Since recent advances in sequencing technology have enabled the detection of DNMs by direct comparison of DNA sequences between parents and offspring, human DNM data have accumulated rapidly. Nevertheless, the causes of, and the mechanisms that generate, germline DNMs remain elusive. To date, the rate of human germline DNM has been reported to average 1.2 × 10⁻⁸ per nucleotide per generation and is affected by parental age. Furthermore, over two thirds of DNMs detected in children have been shown to originate from a paternal allele. Although this observation has generally been explained by the difference in DNA replication frequency between spermatogenesis and oogenesis, other underlying mechanisms may also be involved. The origin of mutation varies according to cell state: for example, mitotically increasing cells acquire mutations that are more likely to originate from replication errors or DNA damage; in contrast, in post- or non-replicative cells, such as oocytes in the meiotic prophase stage, the major processes for acquiring DNMs are DNA damage and DNA repair-mediated mutagenesis. These new observations from a vast amount of human genome data raise new questions, such as when and how do DNMs arise in germ cell development? How do age, gender, genetic variation and environment affect DNM rate and spectra? What are the factors controlling mutagenesis? Do they differ across populations and species? Despite the importance and necessity of experimental approaches using animal models to answer these questions, there is much less germline DNM data available for non-human animals than for humans.

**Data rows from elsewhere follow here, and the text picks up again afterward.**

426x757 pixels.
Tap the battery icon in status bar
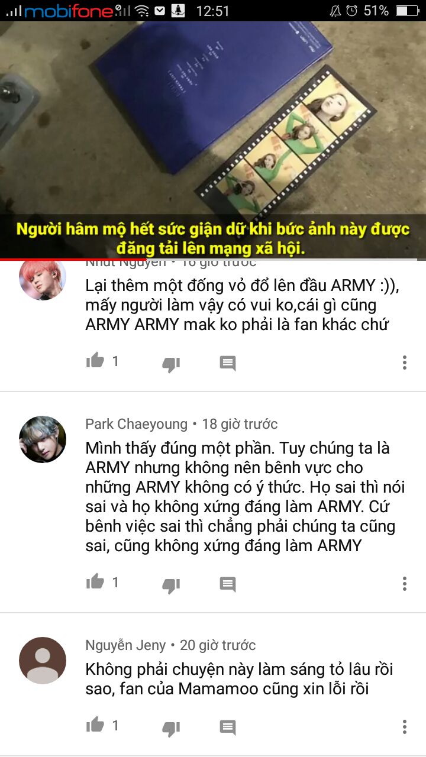[407, 11]
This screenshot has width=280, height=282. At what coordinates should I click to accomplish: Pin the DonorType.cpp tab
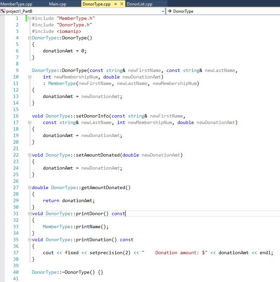tap(115, 3)
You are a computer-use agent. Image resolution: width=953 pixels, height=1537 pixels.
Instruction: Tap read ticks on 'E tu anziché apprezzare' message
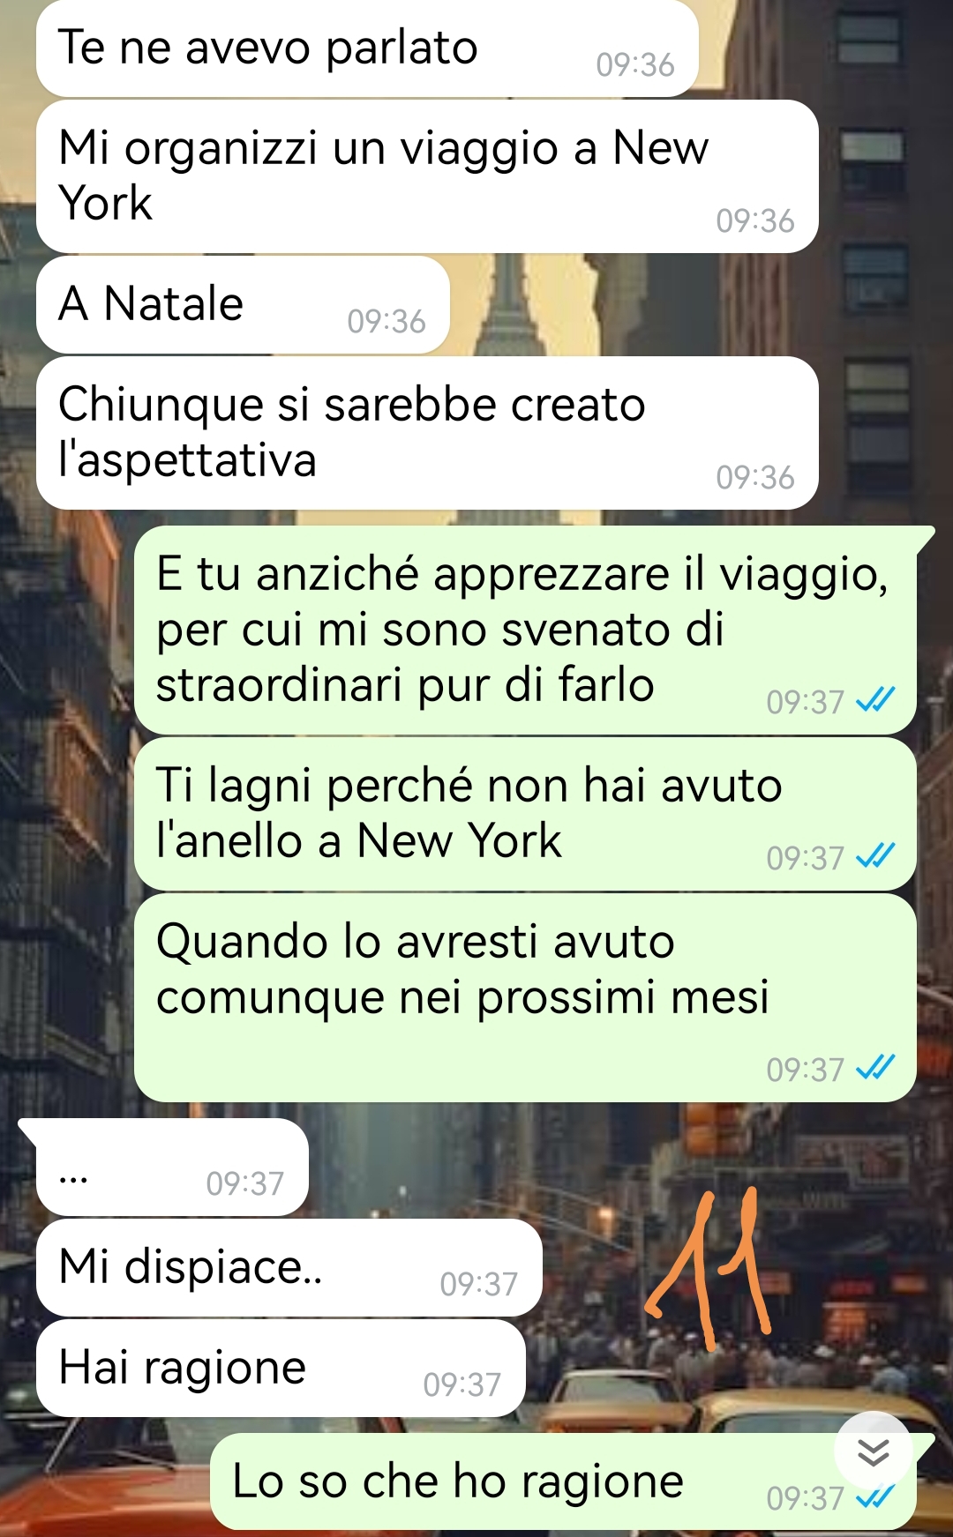(875, 699)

In this issue of Genes and Genetic Systems, two reviews on germline mutation are presented. In the first, Dr. Kunihiko Sakumi (Kyushu University) introduces basic information on spontaneous mutations and the definition of de novo germline mutations, along with previous data for germline DNMs from our research group. In the second, I review recent germline mutation studies in humans and mice, focusing on the causes and the mechanisms of spontaneous mutations and discussing the issues that remain to be addressed. In addition, evidence that oxidatively damaged bases are the ultimate source of spontaneous DNMs, which was demonstrated by our experimental study using genetically engineered DNA repair-deficient mouse lines, is introduced in this review.